# HS vs HSS impeller size



## grabber (Nov 28, 2015)

I was looking at the neighbour blower (HS model) and noticed that the impeller is smaller than mine (HSS). I think that they have 12 inch impeller, while mine do have 13.2inch Could this finally be the reason why the HS model is throwing the snow farther than my HSS ? Smaller impeller would be stronger or would make it turn with more torque since the diameter is less.... Make sense ?


----------



## mfrs2000 (Dec 1, 2014)

Larger dia. further throw distance. Faster tip speed. Check your rpm.


----------



## grabber (Nov 28, 2015)

Yes but the weight if more.... if you have a 10ft pole and you put 1 pound at the tip... you will find it harder to hold horizontally than if the pole is 2 feets. 

this is just to explain, knowing that the impeller is not 10ft. but the longuer the diameter, more weight to move.


----------



## 1132le (Feb 23, 2017)

grabber said:


> Yes but the weight if more.... if you have a 10ft pole and you put 1 pound at the tip... you will find it harder to hold horizontally than if the pole is 2 feets.
> 
> this is just to explain, knowing that the impeller is not 10ft. but the longuer the diameter, more weight to move.



Bigger impeller throws farther thats a fact
as stated check your engine rpm


----------



## grabber (Nov 28, 2015)

check this video of a gx390 engine swap into a 928 frame (using 12 inch impeller) 

Same engine as mine by the way.... this is almost funny.


----------



## 1132le (Feb 23, 2017)

He is a member here and will tell you the same thing
do some research
its simple math


----------



## grabber (Nov 28, 2015)

while i do agree, and not arguing on this (on paper). But the engine is the same. a small diameter impeller (at the same speed)will keep its speed more easily (less hard on the engine torque) than a if the impeller is longer because of the weight at the tip of the impeller that is harder to turn, making the impeller to turn slower.


----------



## 1132le (Feb 23, 2017)

grabber said:


> while i do agree, and not arguing on this (on paper). But the engine is the same. a small diameter impeller (at the same speed)will keep its speed more easily (less hard on the engine torque) than a if the impeller is longer because of the weight at the tip of the impeller that is harder to turn, making the impeller to turn slower.



you are stating why you think you are right but what you are saying is still WRONG
thats kinda like arguing 

if you did research which you clearly havent honda itself has the math showing you are wrong amongst many others
snow velocity leaving the chute in feet per second is higher on a larger impeller sorta like 2x2=4 you are saying 2x2=3.5

besides he modded the blower in the video but you knew that as well
carry on


----------



## Maynor1 (Nov 30, 2018)

Torque does not equal distance thrown. Velocity does. 

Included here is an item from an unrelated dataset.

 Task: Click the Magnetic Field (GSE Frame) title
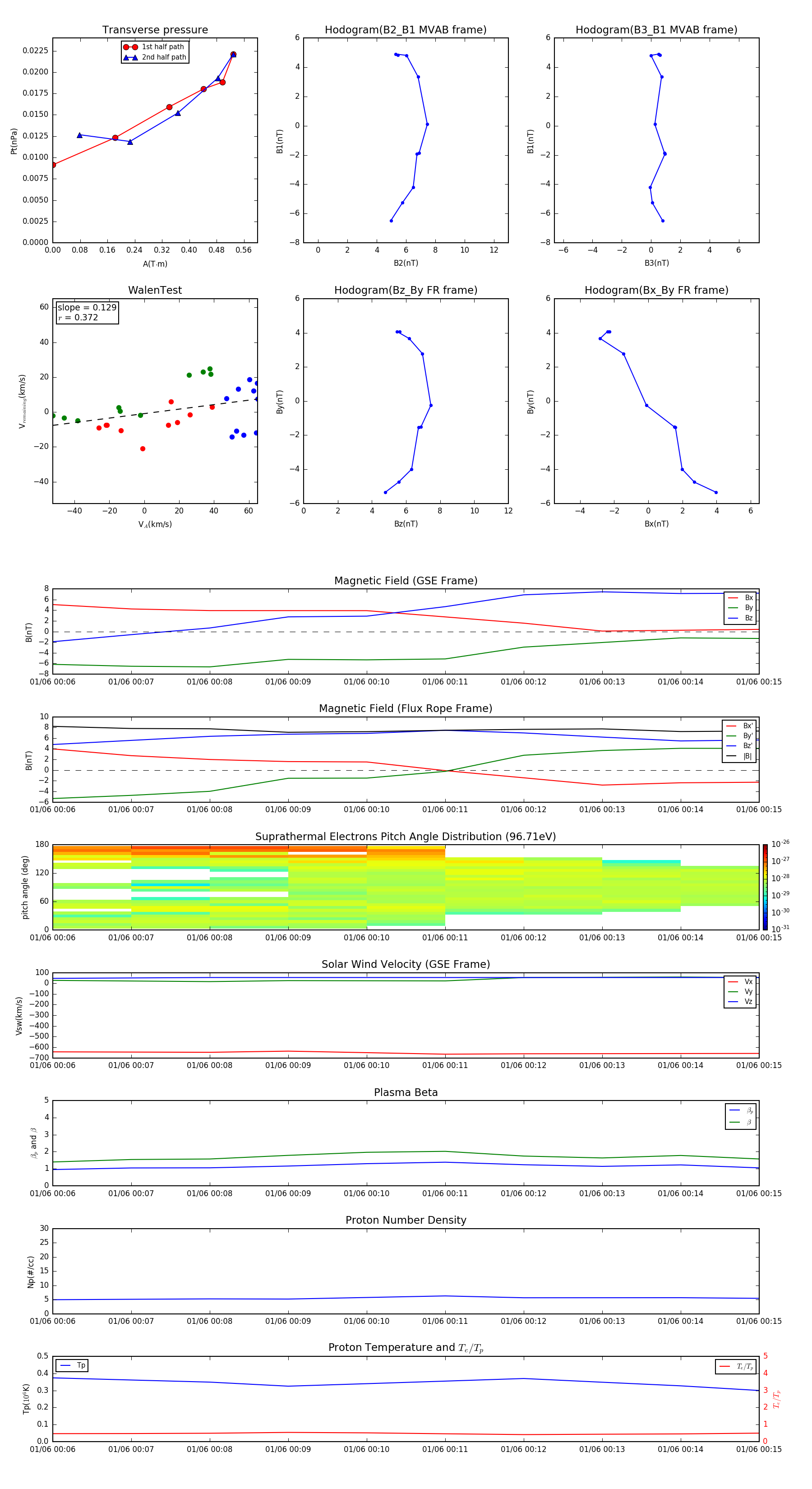point(406,580)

The greater the diameter (assuming same rpm), the greater the tip speed = greater distance snow is thrown.

From Honda's own PR release:

*"Blower Diameter Increased *– for increased snow removal speed and discharge distance"
Link: https://hondanews.com/channels/hss928/releases/honda-introduces-hss-series-snow-blowers


----------



## drmerdp (Feb 9, 2014)

Yeah that’s my machine. Here’s a Simple breakdown.

At the same RPM a 12” Impeller has a lower tip speed then a 13” Impeller. At any given RPM the larger impeller will accelerate the snow faster generating a longer throw.

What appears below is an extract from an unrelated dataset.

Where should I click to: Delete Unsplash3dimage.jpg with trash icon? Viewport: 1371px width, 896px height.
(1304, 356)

HSS machines are geared lower then HS machines. And still have slightly high tip speeds. There’s a post somewhere with the HS and HSS impeller speeds by model. 

My numbers using a laser tach, the advertised impeller diameter, and a tip speed calculator.

Engine rpms - 3550rpms _ Impeller rpms - 1330rpms - 77.62 ft/s tip speed 340mm impeller. *stock HSS1332*

" “"............... 3800rpms _ " "...................1420rpms - 82.88 ft/s tip speed 340mm impeller. 

My impeller seals add 5mm to my Impeller so I’m at 84.10 ft/s


----------



## partypants (Nov 18, 2018)

grabber said:


> check this video of a gx390 engine swap into a 928 frame (using 12 inch impeller)
> 
> Same engine as mine by the way.... this is almost funny.
> ]


His impeller is modified to close the gap entirely thereby increasing throwing distance.
If you want more throwing distance, upgrade the jet in your carb(if you haven't already) and buy one of his impeller kits. You'll easily outthrow your neighbours then.


----------